Dozens of migrating blue whales have stopped to feed in the krill-rich waters off the Farallones Islands, triggering a warning from federal maritime officials to commercial shipping companies to be on the lookout for the massive marine mammals.
Maria Brown, Superintendent of the Greater Farallones National Marine Sanctuary, issued the warning after biologists sighted at least 47 blue whales over a single one-hour period on June 13. Observers the day before spotted 23 whales, according to CBS Local San Francisco.
“The sanctuaries are working with the U.S. Coast Guard to notify mariners to be on the lookout for the whales, and maintain slow speed and maximum possible distance to avoid deadly collisions,” says Brown.

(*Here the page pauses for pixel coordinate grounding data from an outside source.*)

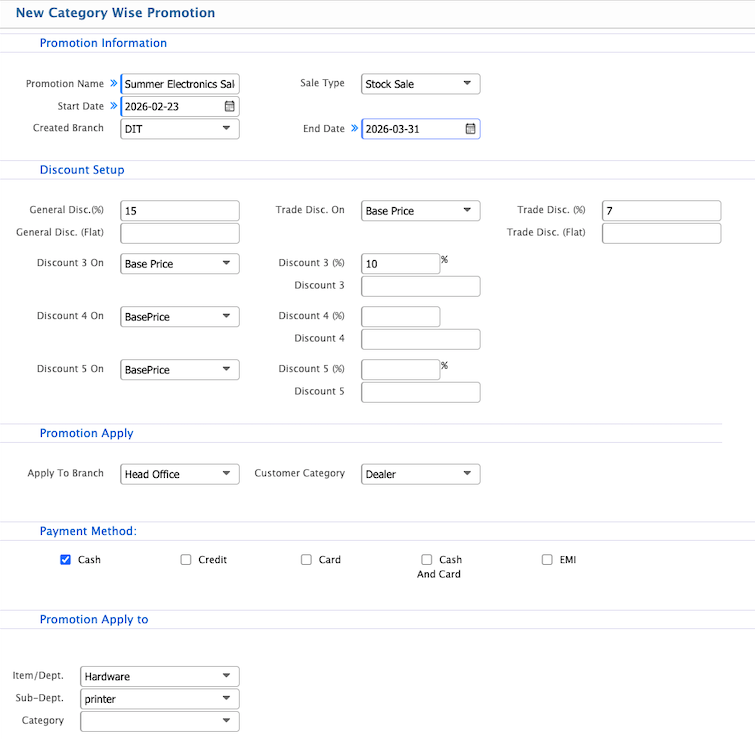Open the Item/Dept. dropdown showing Hardware
Viewport: 755px width, 739px height.
[x=160, y=677]
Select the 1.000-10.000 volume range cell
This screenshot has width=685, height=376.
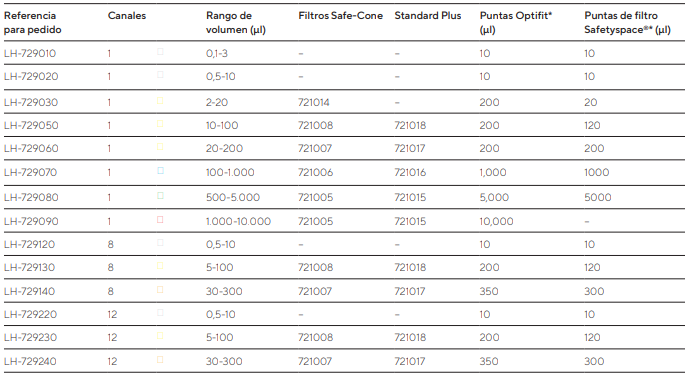(x=239, y=221)
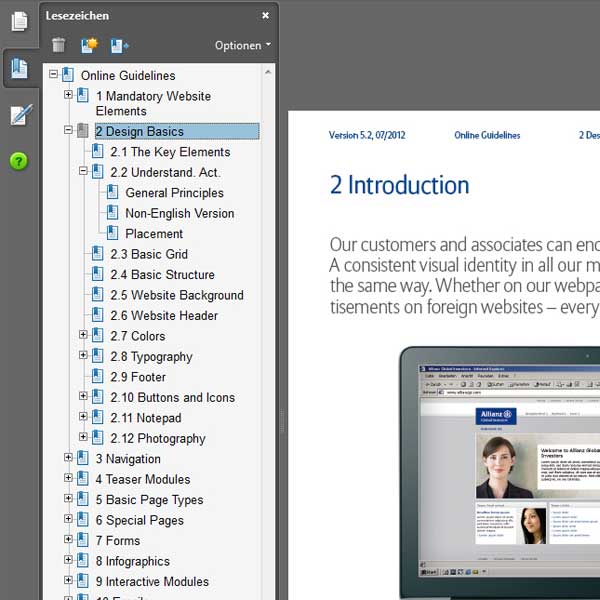The width and height of the screenshot is (600, 600).
Task: Collapse the 2.2 Understand. Act. node
Action: click(84, 172)
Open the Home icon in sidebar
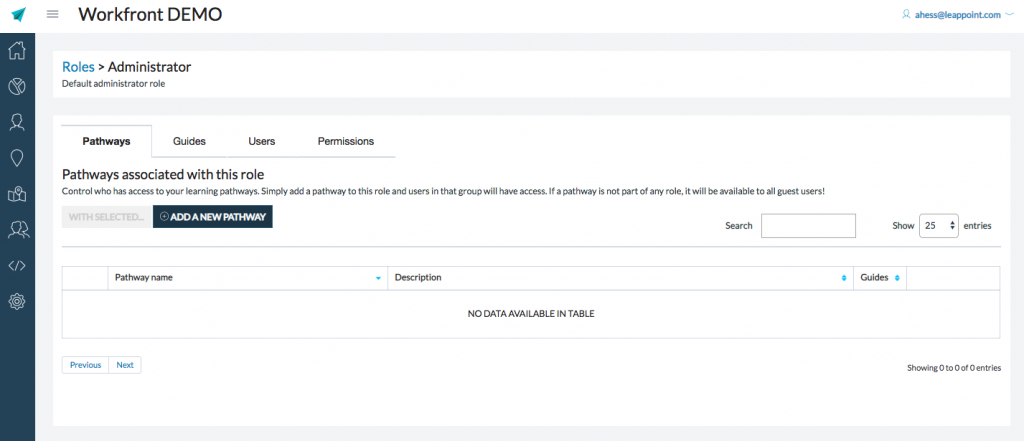 (17, 51)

“It’s extraordinary. It may be an absolute record,” says NOAA Greater Farallones spokeswoman, Mary Jane Schramm. “Essentially, the driver here is krill and that’s the food they feed upon this time of year, and we have it in such great abundance in the marine sanctuary that the blue whales have apparently targeted our water specifically to feed.”
Blue whales — the largest animal on the planet — are listed as endangered under the Endangered Species Act. The Eastern North Pacific population, the West Coast stock of blue whale populations, has seen no significant increase since the early 1990s, despite being protected.
“Their enormous size dictates that they maximise feeding effort when food is available, and this sometimes takes them into dangerous waters,” says NOAA. “While focused on feeding, they are not likely to recognise or evade a ship’s approach.”
Last year, at least four whale carcasses washed up on Bay Area beaches, the victims of fatal collisions with freighters and tankers according to CBS Local San Francisco.